Mumbai, Maharashtra, India

Performance Highlights

  • Standalone profit before dividend, sale of investments and tax increased by 21% to Rs. 1,774.59 crore for the quarter ended September 30, 2014
  • Standalone Net Interest Margin for the half-year ended September 30, 2014 at 4%, spread on loans at 2.29%
  • 23% growth in the individual loan book (after adding back the loans sold in the preceding 12 months)
  • Gross non-performing loans reduced to 0.69% of the loan portfolio as at September 30, 2014 compared to 0.79% in the previous year

The Board of Directors of Housing Development Finance Corporation Limited (HDFC) announced its unaudited standalone and consolidated financial results for the first half of the financial year 2014-15, following its meeting on Wednesday, October 22, 2014 in Mumbai. The accounts have been subject to a limited review by the Corporation’s statutory auditors in line with the regulatory guidelines.
STANDALONE FINANCIAL RESULTS
Financials for the half year ended September 30, 2014

For the six months ended September 30, 2014, the profit before dividend, sale of investments and tax stood at Rs. 3,395.95 crore as compared to Rs. 2,855.05 crore in the corresponding period of the previous year, representing a growth of 19%.

The profit after tax excluding the impact of Deferred Tax Liability (DTL) on the Special Reserve stood at Rs. 2,859.93 crore as compared to Rs. 2,439.43 crore in the corresponding period of the previous year, representing a growth of 17%.

The Corporation creates a Special Reserve through appropriation of profits in order to avail tax deduction under Section 36 (1)(viii) of the Income Tax Act, 1961. The National Housing Bank (NHB) has advised Housing Finance Companies to create a Deferred Tax Liability (DTL) on the amount transferred to the Special Reserve as a matter of prudence.

After providing Rs. 157.71 crore for the DTL on the Special Reserve, the profit after tax stood for the half-year ended September 30, 2014 stood at Rs. 2,702.22 crore, representing a growth of 11%.

Financials for the quarter ended September 30, 2014

For the quarter ended September 30, 2014, the profit before dividend, sale of investments and tax stood at Rs. 1,774.59 crore as compared to Rs. 1,464.08 crore in the corresponding quarter of the previous year, representing a growth of 21%.

The profit after tax excluding the impact of DTL on the Special Reserve stood at Rs. 1,440.83 crore compared to Rs. 1,266.33 crore in the corresponding quarter of the previous year, recording a growth of 14%.

After providing Rs. 83.27 crore for the DTL on the Special Reserve, the profit after tax stood for the quarter ended September 30, 2014 stood at Rs. 1,357.56 crore.
TOTAL ASSETS
As at September 30, 2014 the total assets of HDFC stood at Rs. 2,38,363 crore as against Rs. 2,11,759 crore as at September 30, 2013 – an increase of 13%.
LENDING OPERATIONS
As at September 30, 2014, the loan book stood at Rs. 2,12,344 crore as against Rs. 1,84,886 crore as at September 30, 2013. Loans sold in the preceding twelve months amounted to Rs. 7,825 crore.
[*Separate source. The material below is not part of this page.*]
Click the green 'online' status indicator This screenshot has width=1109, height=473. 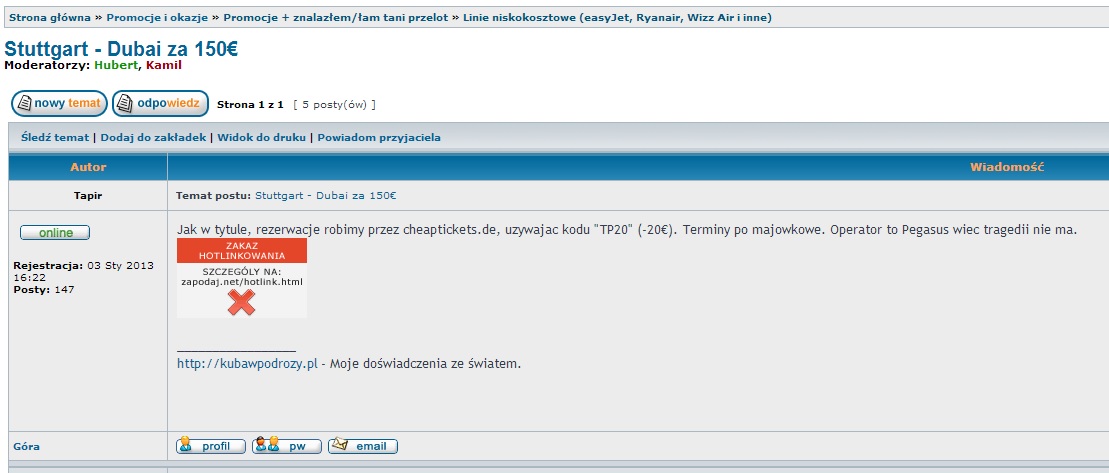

The growth in individual loan book, after adding back loans sold is 23% (16% net of loans sold). The growth in the non-individual loan portfolio stood at 11%. The growth in the total loan book inclusive of loans sold is 19% (15% net of loans sold).
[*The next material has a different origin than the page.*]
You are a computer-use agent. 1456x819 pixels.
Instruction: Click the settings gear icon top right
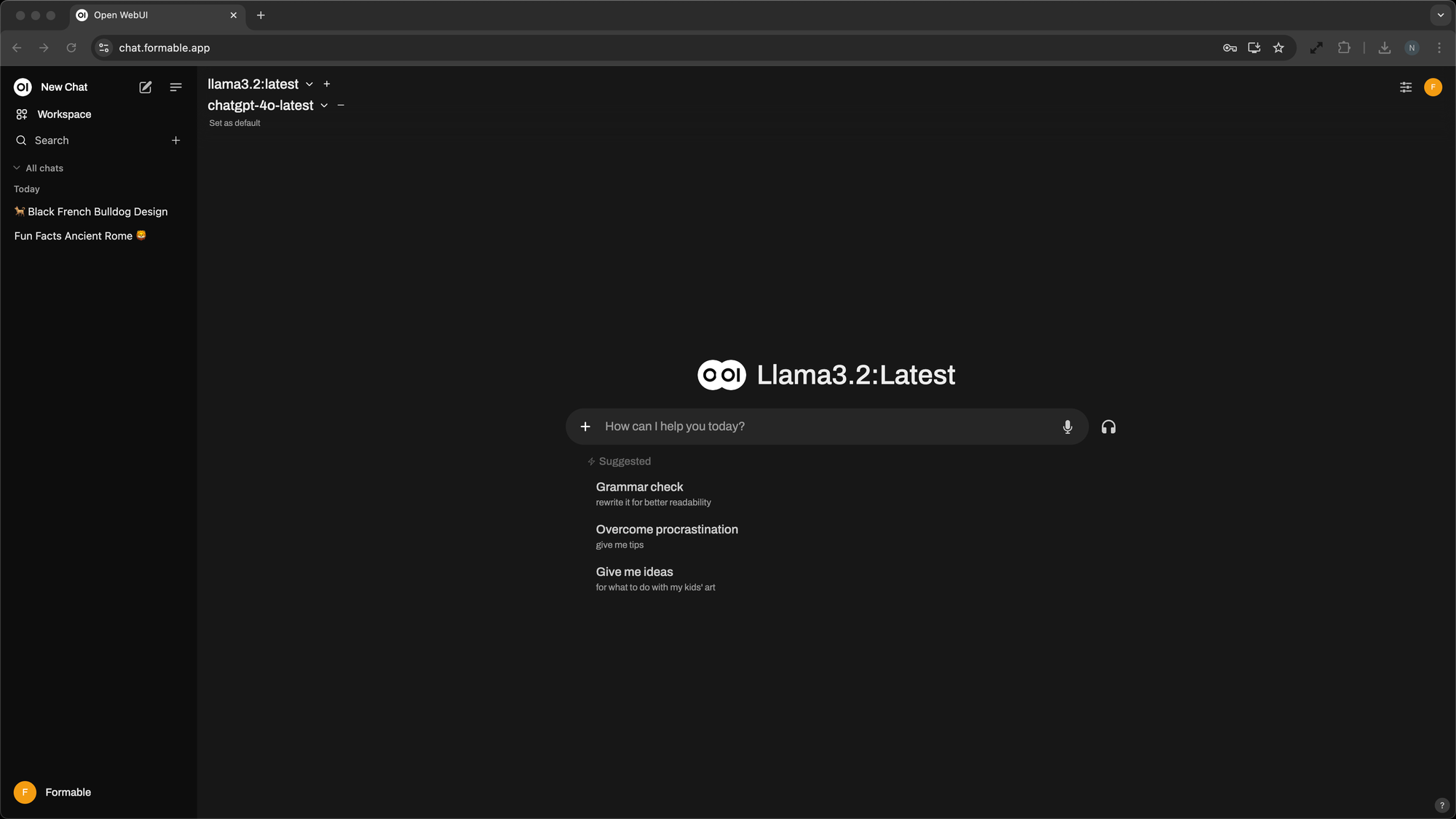[1405, 87]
Of the total loan book, individual loans comprise 71%. Further, 81% of the incremental growth in the loan book during the period came from individual loans.

As at September 30, 2014, the total loans outstanding in respect of loans sold/assigned stood at Rs. 20,756 crore. HDFC continues to service these loans and is entitled to the residual interest on the loans sold. The residual interest on the individual loans sold is 1.38% p.a. and is being accounted over the life of the loans.

Non-Performing Loans

Gross non-performing loans as at September 30, 2014 amounted to Rs. 1,472 crore. This is equivalent to 0.69% of the loan portfolio (previous year – 0.79%). The non-performing loans of the individual portfolio stood at 0.53% while that of the non-individual portfolio stood at 1.02%.
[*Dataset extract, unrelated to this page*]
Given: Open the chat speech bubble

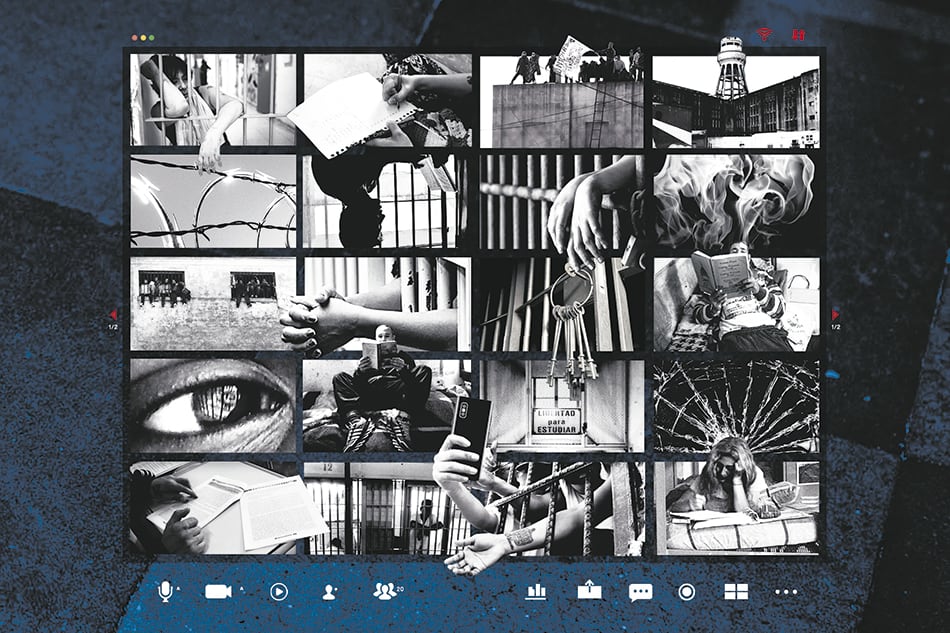Looking at the screenshot, I should 640,591.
As per the NHB norms, the Corporation is required to carry a total provision of Rs. 1,547 crore.

The balance in the provision for contingencies account as at September 30, 2014 stood at Rs. 1,983 crore of which Rs. 471 crore is on account of non-performing loans and the balance Rs. 1,512 crore is in respect of general provisioning on standard loans and other provisions. This balance in the provision for contingencies is equivalent to 0.93% of the portfolio. Thus the Corporation carries an additional provision of Rs. 436 crore over the regulatory requirements.

Spread and Net Interest Margins

The spread on loans over the cost of borrowings for the half year ended September 30, 2014 stood at 2.29%.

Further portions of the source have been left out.